INSTRUCCIONES:
a – Según el texto sobre la época, los consumos y el padre, ¿cuál es hoy el bien más preciado para los sociólogos?
b – Copia sin cambios el pasaje del texto sobre la época, los consumos y el padre que va de "Época, consumos y" a "tiene al trabajo.".

TEXTO PROPORCIONADO:

Éric Laurent (Laurent, 1991, p. 71) señala que es «en la toxicomanía donde se observa el esfuerzo, el más sostenido, para encarnar el objeto de goce en un objeto del mundo. […] y que en esto lo que se busca es la verificación del vacío que rodea al goce en el ser humano».
Época, consumos y padre
Verificamos cada vez más cómo la transformación del orden simbólico y, con él, la caída de los semblantes que tramaban una red que envolvía aquel real, transformó –entre otras cosas– las formas familiares y, con ellas, los elementos que las constituían. El padre, que atesoraba ser un guardián de la ley en el deseo, es hoy más bien un hijo de lalengua, un instrumento posible entre otros para abrochar las satisfacciones diversas entre el cuerpo y las palabras. En un siglo donde –como dicen los sociólogos– el bien más preciado es el trabajo (por su falta), el padre del Seminario XVII, ese que se define por ser «el que trabaja» en el sentido del Amo Moderno, es hoy más bien un esclavo, si es que lo tiene al trabajo.

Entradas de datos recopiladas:
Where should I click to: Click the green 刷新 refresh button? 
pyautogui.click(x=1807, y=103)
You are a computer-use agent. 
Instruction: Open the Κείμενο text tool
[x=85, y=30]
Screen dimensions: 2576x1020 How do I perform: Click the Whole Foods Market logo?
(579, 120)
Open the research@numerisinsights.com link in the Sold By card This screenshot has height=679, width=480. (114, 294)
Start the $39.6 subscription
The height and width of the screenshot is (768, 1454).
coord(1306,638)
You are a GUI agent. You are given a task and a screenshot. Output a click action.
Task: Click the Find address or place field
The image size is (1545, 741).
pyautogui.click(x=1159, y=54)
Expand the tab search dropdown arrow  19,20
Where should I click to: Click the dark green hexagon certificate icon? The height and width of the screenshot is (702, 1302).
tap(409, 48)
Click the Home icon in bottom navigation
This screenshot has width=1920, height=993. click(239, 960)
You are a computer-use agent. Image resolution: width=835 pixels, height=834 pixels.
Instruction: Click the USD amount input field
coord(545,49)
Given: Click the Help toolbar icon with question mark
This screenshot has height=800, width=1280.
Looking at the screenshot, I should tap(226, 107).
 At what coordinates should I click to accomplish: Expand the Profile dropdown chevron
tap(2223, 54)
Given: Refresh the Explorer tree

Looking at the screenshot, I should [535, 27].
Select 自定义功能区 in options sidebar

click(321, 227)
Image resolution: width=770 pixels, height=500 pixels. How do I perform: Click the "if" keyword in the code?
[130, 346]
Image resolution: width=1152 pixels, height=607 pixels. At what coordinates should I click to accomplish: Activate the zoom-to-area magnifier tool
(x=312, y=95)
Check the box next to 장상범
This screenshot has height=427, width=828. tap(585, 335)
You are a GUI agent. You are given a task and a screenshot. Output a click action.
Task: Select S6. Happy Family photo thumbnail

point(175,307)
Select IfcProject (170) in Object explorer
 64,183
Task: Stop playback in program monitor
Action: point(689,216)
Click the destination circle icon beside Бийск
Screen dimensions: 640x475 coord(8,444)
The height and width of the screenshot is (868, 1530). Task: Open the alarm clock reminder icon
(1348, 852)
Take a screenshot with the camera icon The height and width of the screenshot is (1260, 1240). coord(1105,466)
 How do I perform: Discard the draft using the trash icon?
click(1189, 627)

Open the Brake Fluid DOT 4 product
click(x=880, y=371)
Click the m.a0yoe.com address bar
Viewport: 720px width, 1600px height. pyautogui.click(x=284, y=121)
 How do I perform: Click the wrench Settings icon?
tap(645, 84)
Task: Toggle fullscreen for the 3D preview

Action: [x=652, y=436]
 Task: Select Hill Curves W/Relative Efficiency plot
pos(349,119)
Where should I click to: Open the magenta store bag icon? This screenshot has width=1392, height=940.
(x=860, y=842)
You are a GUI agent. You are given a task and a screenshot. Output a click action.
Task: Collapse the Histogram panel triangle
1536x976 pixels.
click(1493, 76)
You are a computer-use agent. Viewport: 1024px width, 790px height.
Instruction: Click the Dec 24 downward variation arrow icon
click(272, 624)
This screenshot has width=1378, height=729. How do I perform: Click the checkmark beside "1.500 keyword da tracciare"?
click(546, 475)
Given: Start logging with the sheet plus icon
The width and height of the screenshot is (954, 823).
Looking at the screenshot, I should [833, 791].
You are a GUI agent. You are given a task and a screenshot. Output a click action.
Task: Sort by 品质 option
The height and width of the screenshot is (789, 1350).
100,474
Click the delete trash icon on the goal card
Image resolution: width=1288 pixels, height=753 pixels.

SOLUCIONES EN ORDEN:
a – El trabajo, por su falta.

b –
Época, consumos y padre
Verificamos cada vez más cómo la transformación del orden simbólico y, con él, la caída de los semblantes que tramaban una red que envolvía aquel real, transformó –entre otras cosas– las formas familiares y, con ellas, los elementos que las constituían. El padre, que atesoraba ser un guardián de la ley en el deseo, es hoy más bien un hijo de lalengua, un instrumento posible entre otros para abrochar las satisfacciones diversas entre el cuerpo y las palabras. En un siglo donde –como dicen los sociólogos– el bien más preciado es el trabajo (por su falta), el padre del Seminario XVII, ese que se define por ser «el que trabaja» en el sentido del Amo Moderno, es hoy más bien un esclavo, si es que lo tiene al trabajo.